» **The task**: Every line of the material is to be duplicated precisely.

» **Records for the exercise**:
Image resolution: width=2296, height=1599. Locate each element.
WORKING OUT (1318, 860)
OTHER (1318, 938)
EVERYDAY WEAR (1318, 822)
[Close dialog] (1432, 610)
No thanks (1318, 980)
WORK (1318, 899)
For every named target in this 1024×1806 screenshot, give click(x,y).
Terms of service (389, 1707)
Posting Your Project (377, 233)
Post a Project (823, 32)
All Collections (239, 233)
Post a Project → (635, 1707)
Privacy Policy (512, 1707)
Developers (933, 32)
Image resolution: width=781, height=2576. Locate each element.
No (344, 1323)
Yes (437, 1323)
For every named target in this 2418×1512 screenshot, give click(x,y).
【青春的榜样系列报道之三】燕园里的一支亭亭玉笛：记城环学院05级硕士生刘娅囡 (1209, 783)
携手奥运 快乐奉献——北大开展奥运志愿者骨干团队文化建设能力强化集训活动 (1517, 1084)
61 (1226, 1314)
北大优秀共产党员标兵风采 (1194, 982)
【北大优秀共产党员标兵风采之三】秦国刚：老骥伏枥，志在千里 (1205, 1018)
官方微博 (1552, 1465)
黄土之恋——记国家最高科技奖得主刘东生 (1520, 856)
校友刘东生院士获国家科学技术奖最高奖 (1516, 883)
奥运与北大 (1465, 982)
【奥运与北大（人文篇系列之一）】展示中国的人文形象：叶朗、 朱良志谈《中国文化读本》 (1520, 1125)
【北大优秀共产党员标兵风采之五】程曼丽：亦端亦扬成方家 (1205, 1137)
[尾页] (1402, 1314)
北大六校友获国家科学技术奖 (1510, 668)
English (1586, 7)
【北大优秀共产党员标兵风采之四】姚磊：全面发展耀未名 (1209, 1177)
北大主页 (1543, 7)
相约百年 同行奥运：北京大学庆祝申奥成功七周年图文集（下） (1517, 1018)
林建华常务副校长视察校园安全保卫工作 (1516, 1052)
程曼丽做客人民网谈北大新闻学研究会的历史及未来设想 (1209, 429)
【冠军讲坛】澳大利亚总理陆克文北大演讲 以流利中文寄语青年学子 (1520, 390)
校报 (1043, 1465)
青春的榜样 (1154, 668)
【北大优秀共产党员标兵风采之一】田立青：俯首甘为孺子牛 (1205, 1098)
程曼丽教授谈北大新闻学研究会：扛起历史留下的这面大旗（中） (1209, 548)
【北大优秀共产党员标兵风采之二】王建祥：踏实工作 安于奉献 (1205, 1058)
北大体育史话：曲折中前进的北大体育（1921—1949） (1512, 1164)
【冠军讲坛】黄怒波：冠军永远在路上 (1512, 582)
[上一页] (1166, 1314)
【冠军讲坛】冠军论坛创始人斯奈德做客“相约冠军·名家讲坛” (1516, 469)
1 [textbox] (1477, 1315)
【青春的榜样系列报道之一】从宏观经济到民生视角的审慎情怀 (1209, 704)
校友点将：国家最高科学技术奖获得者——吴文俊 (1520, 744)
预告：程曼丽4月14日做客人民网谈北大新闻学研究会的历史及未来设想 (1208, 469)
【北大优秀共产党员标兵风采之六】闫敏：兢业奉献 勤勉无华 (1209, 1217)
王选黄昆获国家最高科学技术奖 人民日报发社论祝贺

» **Task response**:
Image resolution: width=2296, height=1599. Locate each element.
WORKING OUT (1318, 860)
OTHER (1318, 938)
EVERYDAY WEAR (1318, 822)
[Close dialog] (1432, 610)
No thanks (1318, 980)
WORK (1318, 899)
For every named target in this 1024×1806 screenshot, give click(x,y).
Terms of service (389, 1707)
Posting Your Project (377, 233)
Post a Project (823, 32)
All Collections (239, 233)
Post a Project → (635, 1707)
Privacy Policy (512, 1707)
Developers (933, 32)
Image resolution: width=781, height=2576. Locate each element.
No (344, 1323)
Yes (437, 1323)
For every named target in this 2418×1512 screenshot, give click(x,y).
【青春的榜样系列报道之三】燕园里的一支亭亭玉笛：记城环学院05级硕士生刘娅囡 (1209, 783)
携手奥运 快乐奉献——北大开展奥运志愿者骨干团队文化建设能力强化集训活动 (1517, 1084)
61 (1226, 1314)
北大优秀共产党员标兵风采 (1194, 982)
【北大优秀共产党员标兵风采之三】秦国刚：老骥伏枥，志在千里 (1205, 1018)
官方微博 (1552, 1465)
黄土之恋——记国家最高科技奖得主刘东生 (1520, 856)
校友刘东生院士获国家科学技术奖最高奖 (1516, 883)
奥运与北大 (1465, 982)
【奥运与北大（人文篇系列之一）】展示中国的人文形象：叶朗、 朱良志谈《中国文化读本》 (1520, 1125)
【北大优秀共产党员标兵风采之五】程曼丽：亦端亦扬成方家 (1205, 1137)
[尾页] (1402, 1314)
北大六校友获国家科学技术奖 (1510, 668)
English (1586, 7)
【北大优秀共产党员标兵风采之四】姚磊：全面发展耀未名 (1209, 1177)
北大主页 (1543, 7)
相约百年 同行奥运：北京大学庆祝申奥成功七周年图文集（下） (1517, 1018)
林建华常务副校长视察校园安全保卫工作 (1516, 1052)
程曼丽做客人民网谈北大新闻学研究会的历史及未来设想 (1209, 429)
【冠军讲坛】澳大利亚总理陆克文北大演讲 以流利中文寄语青年学子 (1520, 390)
校报 (1043, 1465)
青春的榜样 (1154, 668)
【北大优秀共产党员标兵风采之一】田立青：俯首甘为孺子牛 (1205, 1098)
程曼丽教授谈北大新闻学研究会：扛起历史留下的这面大旗（中） (1209, 548)
【北大优秀共产党员标兵风采之二】王建祥：踏实工作 安于奉献 (1205, 1058)
北大体育史话：曲折中前进的北大体育（1921—1949） (1512, 1164)
【冠军讲坛】黄怒波：冠军永远在路上 (1512, 582)
[上一页] (1166, 1314)
【冠军讲坛】冠军论坛创始人斯奈德做客“相约冠军·名家讲坛” (1516, 469)
1 [textbox] (1477, 1315)
【青春的榜样系列报道之一】从宏观经济到民生视角的审慎情怀 (1209, 704)
校友点将：国家最高科学技术奖获得者——吴文俊 (1520, 744)
预告：程曼丽4月14日做客人民网谈北大新闻学研究会的历史及未来设想 (1208, 469)
【北大优秀共产党员标兵风采之六】闫敏：兢业奉献 勤勉无华 (1209, 1217)
王选黄昆获国家最高科学技术奖 人民日报发社论祝贺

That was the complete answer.